→ **What you should do**
Print every line of the data exactly as shown.

→ **Data listing**
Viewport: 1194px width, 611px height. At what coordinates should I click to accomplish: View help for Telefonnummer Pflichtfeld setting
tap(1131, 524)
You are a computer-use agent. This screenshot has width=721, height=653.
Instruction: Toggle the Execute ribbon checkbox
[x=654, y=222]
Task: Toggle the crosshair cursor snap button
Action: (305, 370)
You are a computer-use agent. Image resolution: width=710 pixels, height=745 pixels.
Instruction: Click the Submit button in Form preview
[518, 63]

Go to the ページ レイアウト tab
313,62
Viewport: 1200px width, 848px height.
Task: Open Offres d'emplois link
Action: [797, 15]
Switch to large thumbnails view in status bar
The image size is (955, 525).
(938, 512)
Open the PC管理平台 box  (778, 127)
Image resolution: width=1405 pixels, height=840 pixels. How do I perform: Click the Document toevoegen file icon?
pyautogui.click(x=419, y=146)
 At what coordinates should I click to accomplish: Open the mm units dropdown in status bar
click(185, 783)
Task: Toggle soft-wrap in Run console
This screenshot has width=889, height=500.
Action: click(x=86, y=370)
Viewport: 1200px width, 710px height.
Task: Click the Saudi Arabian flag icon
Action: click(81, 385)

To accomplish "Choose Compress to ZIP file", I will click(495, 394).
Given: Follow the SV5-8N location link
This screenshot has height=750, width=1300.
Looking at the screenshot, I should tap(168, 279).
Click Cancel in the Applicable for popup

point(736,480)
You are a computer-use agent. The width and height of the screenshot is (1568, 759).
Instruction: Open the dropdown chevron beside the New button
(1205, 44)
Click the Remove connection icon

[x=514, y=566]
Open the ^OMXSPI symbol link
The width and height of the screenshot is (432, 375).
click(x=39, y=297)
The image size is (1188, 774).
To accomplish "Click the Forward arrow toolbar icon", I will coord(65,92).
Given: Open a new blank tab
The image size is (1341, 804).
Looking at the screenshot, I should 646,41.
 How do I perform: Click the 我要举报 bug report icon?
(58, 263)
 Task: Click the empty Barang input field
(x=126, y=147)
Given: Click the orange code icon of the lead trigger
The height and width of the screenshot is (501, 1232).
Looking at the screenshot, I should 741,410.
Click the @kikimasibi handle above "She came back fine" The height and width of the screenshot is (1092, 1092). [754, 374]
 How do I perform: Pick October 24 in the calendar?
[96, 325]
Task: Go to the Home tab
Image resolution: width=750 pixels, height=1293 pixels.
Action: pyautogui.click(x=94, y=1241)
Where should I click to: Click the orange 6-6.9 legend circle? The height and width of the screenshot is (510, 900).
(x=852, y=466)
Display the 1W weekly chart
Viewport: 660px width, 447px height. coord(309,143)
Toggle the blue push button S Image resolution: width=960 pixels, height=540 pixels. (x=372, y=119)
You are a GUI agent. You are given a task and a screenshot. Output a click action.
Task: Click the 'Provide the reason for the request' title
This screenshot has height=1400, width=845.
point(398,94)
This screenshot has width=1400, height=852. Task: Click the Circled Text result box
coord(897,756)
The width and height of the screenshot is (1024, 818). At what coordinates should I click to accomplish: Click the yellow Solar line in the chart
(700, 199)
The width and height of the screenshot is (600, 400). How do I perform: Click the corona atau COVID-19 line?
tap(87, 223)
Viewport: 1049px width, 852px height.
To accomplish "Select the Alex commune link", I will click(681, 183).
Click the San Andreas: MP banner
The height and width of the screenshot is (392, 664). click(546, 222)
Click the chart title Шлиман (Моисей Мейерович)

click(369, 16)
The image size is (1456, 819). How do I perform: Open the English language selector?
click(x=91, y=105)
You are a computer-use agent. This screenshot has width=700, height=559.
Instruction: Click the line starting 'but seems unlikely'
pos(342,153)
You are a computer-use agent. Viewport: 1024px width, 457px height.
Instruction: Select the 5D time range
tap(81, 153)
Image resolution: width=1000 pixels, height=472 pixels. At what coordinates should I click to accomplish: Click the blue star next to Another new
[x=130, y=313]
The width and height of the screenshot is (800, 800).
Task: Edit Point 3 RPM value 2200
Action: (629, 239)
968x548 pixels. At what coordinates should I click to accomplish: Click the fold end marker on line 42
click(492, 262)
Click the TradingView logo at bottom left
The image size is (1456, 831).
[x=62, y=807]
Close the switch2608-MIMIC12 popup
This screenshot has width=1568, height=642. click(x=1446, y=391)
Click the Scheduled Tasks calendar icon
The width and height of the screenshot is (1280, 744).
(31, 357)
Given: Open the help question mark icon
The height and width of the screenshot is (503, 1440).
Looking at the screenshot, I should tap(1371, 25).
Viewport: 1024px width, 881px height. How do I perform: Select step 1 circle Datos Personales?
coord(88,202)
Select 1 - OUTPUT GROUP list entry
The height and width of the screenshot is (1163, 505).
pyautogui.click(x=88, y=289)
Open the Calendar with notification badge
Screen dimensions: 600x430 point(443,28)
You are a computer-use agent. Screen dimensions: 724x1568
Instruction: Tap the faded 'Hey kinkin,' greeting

→ **Solution for this task**
Viewport: 1194px width, 611px height. At what coordinates should I click to accomplish: View help for Telefonnummer Pflichtfeld setting
tap(1131, 524)
You are a computer-use agent. This screenshot has width=721, height=653.
Instruction: Toggle the Execute ribbon checkbox
[x=654, y=222]
Task: Toggle the crosshair cursor snap button
Action: (305, 370)
You are a computer-use agent. Image resolution: width=710 pixels, height=745 pixels.
Instruction: Click the Submit button in Form preview
[518, 63]

Go to the ページ レイアウト tab
313,62
Viewport: 1200px width, 848px height.
Task: Open Offres d'emplois link
Action: [797, 15]
Switch to large thumbnails view in status bar
The image size is (955, 525).
(938, 512)
Open the PC管理平台 box  (778, 127)
Image resolution: width=1405 pixels, height=840 pixels. How do I perform: Click the Document toevoegen file icon?
pyautogui.click(x=419, y=146)
 At what coordinates should I click to accomplish: Open the mm units dropdown in status bar
click(185, 783)
Task: Toggle soft-wrap in Run console
This screenshot has width=889, height=500.
Action: click(x=86, y=370)
Viewport: 1200px width, 710px height.
Task: Click the Saudi Arabian flag icon
Action: click(81, 385)

To accomplish "Choose Compress to ZIP file", I will click(495, 394).
Given: Follow the SV5-8N location link
This screenshot has height=750, width=1300.
Looking at the screenshot, I should tap(168, 279).
Click Cancel in the Applicable for popup

point(736,480)
You are a computer-use agent. The width and height of the screenshot is (1568, 759).
Instruction: Open the dropdown chevron beside the New button
(1205, 44)
Click the Remove connection icon

[x=514, y=566]
Open the ^OMXSPI symbol link
The width and height of the screenshot is (432, 375).
click(x=39, y=297)
The image size is (1188, 774).
To accomplish "Click the Forward arrow toolbar icon", I will coord(65,92).
Given: Open a new blank tab
The image size is (1341, 804).
Looking at the screenshot, I should 646,41.
 How do I perform: Click the 我要举报 bug report icon?
(58, 263)
 Task: Click the empty Barang input field
(x=126, y=147)
Given: Click the orange code icon of the lead trigger
The height and width of the screenshot is (501, 1232).
Looking at the screenshot, I should 741,410.
Click the @kikimasibi handle above "She came back fine" The height and width of the screenshot is (1092, 1092). [754, 374]
 How do I perform: Pick October 24 in the calendar?
[96, 325]
Task: Go to the Home tab
Image resolution: width=750 pixels, height=1293 pixels.
Action: pyautogui.click(x=94, y=1241)
Where should I click to: Click the orange 6-6.9 legend circle? The height and width of the screenshot is (510, 900).
(x=852, y=466)
Display the 1W weekly chart
Viewport: 660px width, 447px height. coord(309,143)
Toggle the blue push button S Image resolution: width=960 pixels, height=540 pixels. (x=372, y=119)
You are a GUI agent. You are given a task and a screenshot. Output a click action.
Task: Click the 'Provide the reason for the request' title
This screenshot has height=1400, width=845.
point(398,94)
This screenshot has width=1400, height=852. Task: Click the Circled Text result box
coord(897,756)
The width and height of the screenshot is (1024, 818). At what coordinates should I click to accomplish: Click the yellow Solar line in the chart
(700, 199)
The width and height of the screenshot is (600, 400). How do I perform: Click the corona atau COVID-19 line?
tap(87, 223)
Viewport: 1049px width, 852px height.
To accomplish "Select the Alex commune link", I will click(681, 183).
Click the San Andreas: MP banner
The height and width of the screenshot is (392, 664). click(546, 222)
Click the chart title Шлиман (Моисей Мейерович)

click(369, 16)
The image size is (1456, 819). How do I perform: Open the English language selector?
click(x=91, y=105)
You are a computer-use agent. This screenshot has width=700, height=559.
Instruction: Click the line starting 'but seems unlikely'
pos(342,153)
You are a computer-use agent. Viewport: 1024px width, 457px height.
Instruction: Select the 5D time range
tap(81, 153)
Image resolution: width=1000 pixels, height=472 pixels. At what coordinates should I click to accomplish: Click the blue star next to Another new
[x=130, y=313]
The width and height of the screenshot is (800, 800).
Task: Edit Point 3 RPM value 2200
Action: (629, 239)
968x548 pixels. At what coordinates should I click to accomplish: Click the fold end marker on line 42
click(492, 262)
Click the TradingView logo at bottom left
The image size is (1456, 831).
[x=62, y=807]
Close the switch2608-MIMIC12 popup
This screenshot has width=1568, height=642. click(x=1446, y=391)
Click the Scheduled Tasks calendar icon
The width and height of the screenshot is (1280, 744).
(31, 357)
Given: Open the help question mark icon
The height and width of the screenshot is (503, 1440).
Looking at the screenshot, I should tap(1371, 25).
Viewport: 1024px width, 881px height. How do I perform: Select step 1 circle Datos Personales?
coord(88,202)
Select 1 - OUTPUT GROUP list entry
The height and width of the screenshot is (1163, 505).
pyautogui.click(x=88, y=289)
Open the Calendar with notification badge
Screen dimensions: 600x430 point(443,28)
You are a computer-use agent. Screen dimensions: 724x1568
Instruction: Tap the faded 'Hey kinkin,' greeting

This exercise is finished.